MathNotepad_CASUAL

copia-incollare su MathNotePad:

(attenzione: per usare più volte la stessa funzione mettere e togliere il ";" finale   SPORCO TRUCCO)

rndNUM()= (1+randomInt(99));

rndnum()= (1+randomInt(8));

rndUM(vett)= vett[floor((size(vett)[1]*random()))+1];

rndVAR(vett)= rndNUM() rndUM(vett);

rndvar(vett)= rndnum() rndUM(vett);

rndNUM20()= (1+randomInt(20));

w1(x)=string(format(x,1));

w2(x)=string(format(x,2));

w3(x)=string(format(x,3));

w(x)=format(x,4);

PRE=["y","z","a","f","p","n","u","m","c","d","h","k","M","G","T","P","E","Z","Y"];

rndACC()=rndVAR([ m/s^2]); # acceleration

rndBBB()=rndVAR([pT, nT, uT,mT,T]); # magnetic field

rndBFLU()=rndVAR([Wb]); # flux of magnetic field (T m2), (V s ), ( A H )

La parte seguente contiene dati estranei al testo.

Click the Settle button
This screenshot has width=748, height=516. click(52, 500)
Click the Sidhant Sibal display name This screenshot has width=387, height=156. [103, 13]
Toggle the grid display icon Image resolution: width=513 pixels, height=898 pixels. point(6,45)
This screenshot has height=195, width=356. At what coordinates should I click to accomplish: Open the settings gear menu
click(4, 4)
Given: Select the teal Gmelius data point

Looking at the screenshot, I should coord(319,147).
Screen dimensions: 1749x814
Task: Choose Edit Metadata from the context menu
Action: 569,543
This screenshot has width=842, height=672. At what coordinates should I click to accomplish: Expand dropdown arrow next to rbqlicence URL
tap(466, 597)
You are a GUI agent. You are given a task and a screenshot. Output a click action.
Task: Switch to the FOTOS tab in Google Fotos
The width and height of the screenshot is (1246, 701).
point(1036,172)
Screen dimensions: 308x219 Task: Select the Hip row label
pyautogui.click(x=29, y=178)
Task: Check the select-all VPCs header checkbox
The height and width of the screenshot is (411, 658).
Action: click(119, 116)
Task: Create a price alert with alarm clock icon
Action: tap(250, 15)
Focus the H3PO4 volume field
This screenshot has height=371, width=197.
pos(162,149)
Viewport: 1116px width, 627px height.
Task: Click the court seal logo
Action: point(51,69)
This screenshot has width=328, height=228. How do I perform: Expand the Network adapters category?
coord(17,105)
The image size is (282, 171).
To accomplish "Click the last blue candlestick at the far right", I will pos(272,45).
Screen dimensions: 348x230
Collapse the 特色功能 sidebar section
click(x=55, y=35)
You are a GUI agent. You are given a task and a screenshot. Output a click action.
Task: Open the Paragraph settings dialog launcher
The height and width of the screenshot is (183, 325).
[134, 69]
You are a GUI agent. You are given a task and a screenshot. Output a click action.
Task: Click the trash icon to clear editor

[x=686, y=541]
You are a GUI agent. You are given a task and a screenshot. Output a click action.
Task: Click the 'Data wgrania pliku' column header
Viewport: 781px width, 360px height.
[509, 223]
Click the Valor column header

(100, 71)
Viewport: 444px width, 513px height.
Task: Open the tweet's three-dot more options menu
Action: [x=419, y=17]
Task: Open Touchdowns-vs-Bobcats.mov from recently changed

rndCAP()=rndVAR([pF, nF, uF,F]); # capacity

rndCOND()=rndVAR([S]); # conduttance (Siemen)

rndCRG()=rndVAR([pC, nC, uC,mC, C]); # charge

rndCUR()=rndVAR([pA, nA, uA,mA, A, kA]); # current

rndDEN()=rndMASS()/rndVOL(); # density

rndENRG_J()=rndVAR([peV, neV, ueV,meV, eV, keV, MeV, GeV, TeV]);

rndENRG_J()=rndVAR([pJ, nJ, uJ,mJ, J, kJ, MJ, GJ, TJ]); # Energy (Joule)

rndFORCE()=rndVAR([N]);

rndFREQ()=rndVAR([mHz,Hz,kHz,MHz,GHz,THz]); # frequency

rndIND()=rndVAR([pH, nH, uH,mH,H]); # induttance (Henry)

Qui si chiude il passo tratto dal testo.